It borders on the criminal that First Responders, Fire and Rescue workers, are not fully vaccinated. We rely on them in emergencies to save us, not infect us with a deadly disease. Yes, I feel sorry for those infected at Southside, but they should have been vaccinated before they went.

Beth-Ann Gentile
Beth-Ann Gentile(@bgentile207)
2 years ago
Reply to  Nancy Dickson

This past week 99.2% of the Covid-19 deaths nationally were unvaccinated. Similar lopsided figure for those Covid-19 patients in the ICU. With the increased transmission rate of the Delta variant and the dire possibility of even more virulent variants spread by the unvaccinated that could be resistant to existing vaccines, it is dangerous and irresponsible to remain unvaccinated.

Teresa Hunter
Teresa Hunter (@guest_61513)
2 years ago
Reply to  Nancy Dickson

Many vaccinated people STILL get the virus— or a varient.

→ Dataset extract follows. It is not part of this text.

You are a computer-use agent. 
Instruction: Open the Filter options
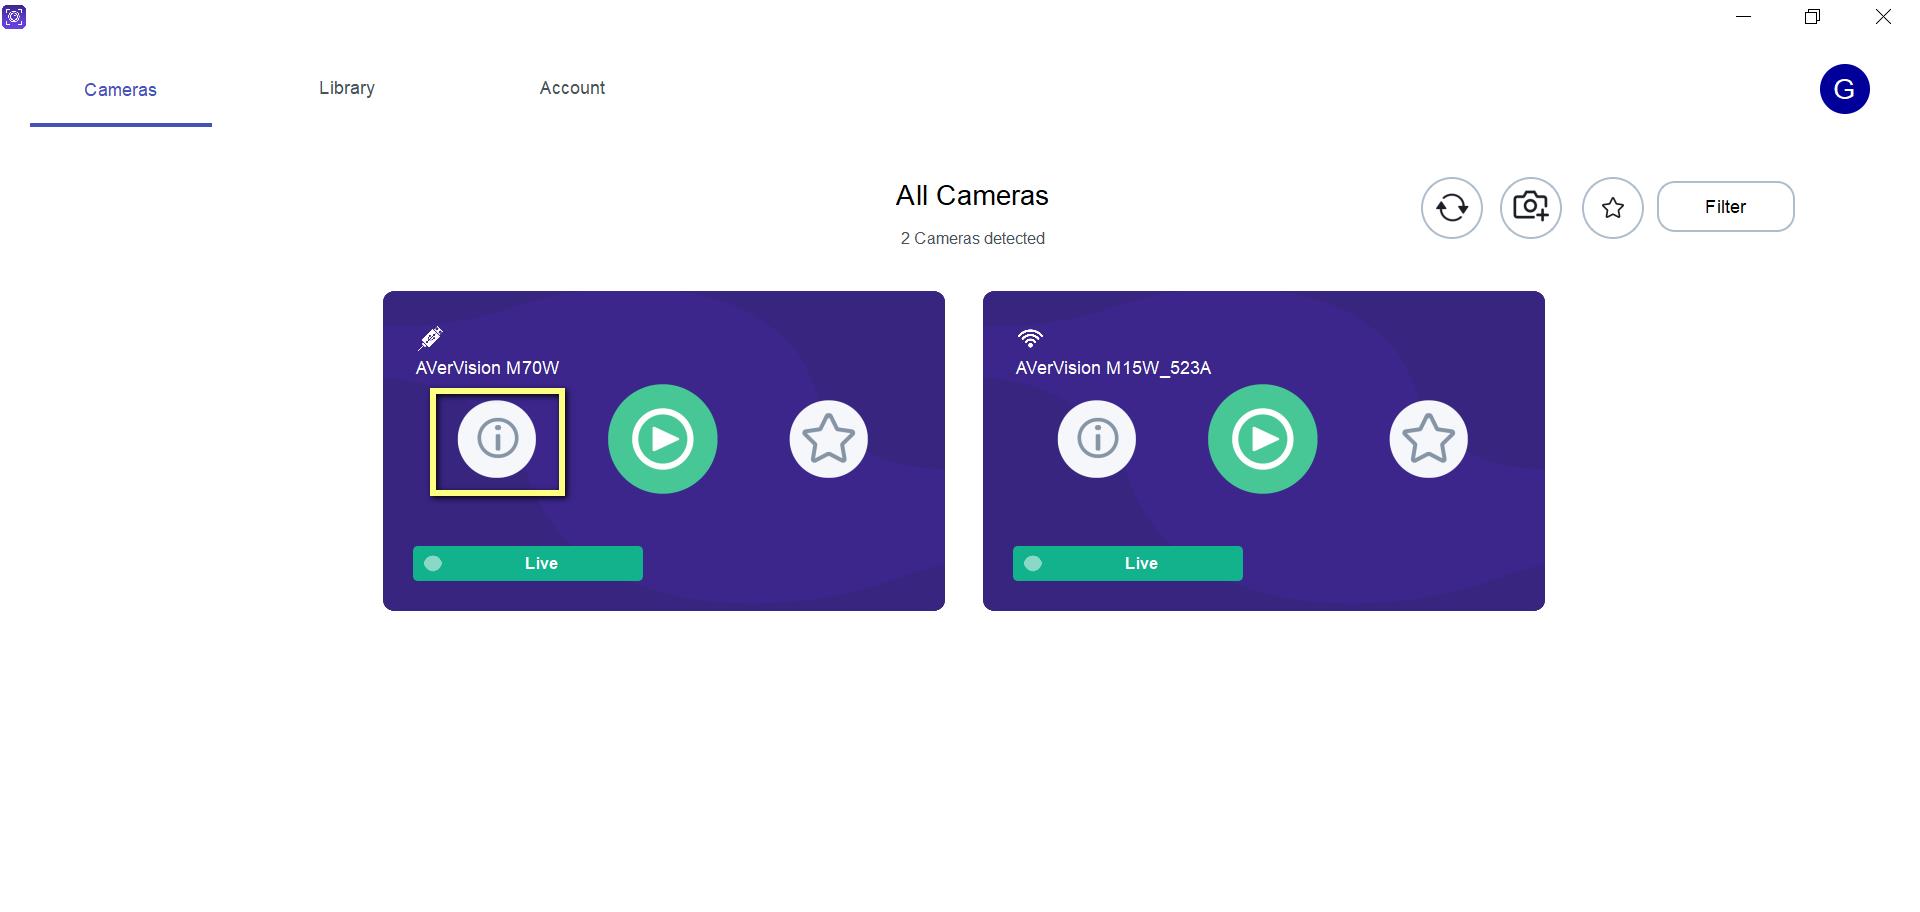point(1725,206)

Don’t assume they weren’t vaccinated!

Mark Tomes
Trusted Member
Mark Tomes(@mtomes)
2 years ago

There is nothing patriotic or independent about not getting vaccinated. We are all part of the social matrix and owe it to each other to keep each other safe. Covid kills. The unvaccinated are killing our elderly and ill.

Julie Ferreira
Julie Ferreira(@julie-ferreira)
2 years ago

Heard there were four news cases at Lakeside last week. If true, that seems rather serious.